What you return must match the listing word for word.

= = = = =

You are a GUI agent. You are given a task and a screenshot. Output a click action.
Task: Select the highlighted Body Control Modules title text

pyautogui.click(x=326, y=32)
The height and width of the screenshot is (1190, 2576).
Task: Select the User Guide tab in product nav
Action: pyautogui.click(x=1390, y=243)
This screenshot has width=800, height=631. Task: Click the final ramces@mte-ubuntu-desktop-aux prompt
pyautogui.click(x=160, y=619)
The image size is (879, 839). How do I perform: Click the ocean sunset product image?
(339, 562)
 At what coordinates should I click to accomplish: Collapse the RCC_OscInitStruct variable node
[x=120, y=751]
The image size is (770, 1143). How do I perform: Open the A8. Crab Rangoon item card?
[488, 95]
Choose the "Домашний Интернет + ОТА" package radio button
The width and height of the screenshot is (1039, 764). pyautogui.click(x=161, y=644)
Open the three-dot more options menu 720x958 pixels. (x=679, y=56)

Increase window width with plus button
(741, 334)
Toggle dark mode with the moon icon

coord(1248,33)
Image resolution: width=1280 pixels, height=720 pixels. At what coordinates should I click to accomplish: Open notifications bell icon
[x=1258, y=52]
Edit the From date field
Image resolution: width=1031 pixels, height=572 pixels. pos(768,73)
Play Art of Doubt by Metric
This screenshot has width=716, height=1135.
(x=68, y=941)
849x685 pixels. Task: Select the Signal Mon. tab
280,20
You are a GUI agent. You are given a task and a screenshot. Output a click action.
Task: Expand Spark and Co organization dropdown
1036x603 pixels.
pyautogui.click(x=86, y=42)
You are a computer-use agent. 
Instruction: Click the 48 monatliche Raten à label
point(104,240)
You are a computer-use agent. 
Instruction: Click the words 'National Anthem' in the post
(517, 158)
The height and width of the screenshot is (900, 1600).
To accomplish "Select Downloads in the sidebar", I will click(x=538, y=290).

= = = = =

### RESPONSE
You are a GUI agent. You are given a task and a screenshot. Output a click action.
Task: Select the highlighted Body Control Modules title text

pyautogui.click(x=326, y=32)
The height and width of the screenshot is (1190, 2576).
Task: Select the User Guide tab in product nav
Action: pyautogui.click(x=1390, y=243)
This screenshot has width=800, height=631. Task: Click the final ramces@mte-ubuntu-desktop-aux prompt
pyautogui.click(x=160, y=619)
The image size is (879, 839). How do I perform: Click the ocean sunset product image?
(339, 562)
 At what coordinates should I click to accomplish: Collapse the RCC_OscInitStruct variable node
[x=120, y=751]
The image size is (770, 1143). How do I perform: Open the A8. Crab Rangoon item card?
[488, 95]
Choose the "Домашний Интернет + ОТА" package radio button
The width and height of the screenshot is (1039, 764). pyautogui.click(x=161, y=644)
Open the three-dot more options menu 720x958 pixels. (x=679, y=56)

Increase window width with plus button
(741, 334)
Toggle dark mode with the moon icon

coord(1248,33)
Image resolution: width=1280 pixels, height=720 pixels. At what coordinates should I click to accomplish: Open notifications bell icon
[x=1258, y=52]
Edit the From date field
Image resolution: width=1031 pixels, height=572 pixels. pos(768,73)
Play Art of Doubt by Metric
This screenshot has width=716, height=1135.
(x=68, y=941)
849x685 pixels. Task: Select the Signal Mon. tab
280,20
You are a GUI agent. You are given a task and a screenshot. Output a click action.
Task: Expand Spark and Co organization dropdown
1036x603 pixels.
pyautogui.click(x=86, y=42)
You are a computer-use agent. 
Instruction: Click the 48 monatliche Raten à label
point(104,240)
You are a computer-use agent. 
Instruction: Click the words 'National Anthem' in the post
(517, 158)
The height and width of the screenshot is (900, 1600).
To accomplish "Select Downloads in the sidebar", I will click(x=538, y=290).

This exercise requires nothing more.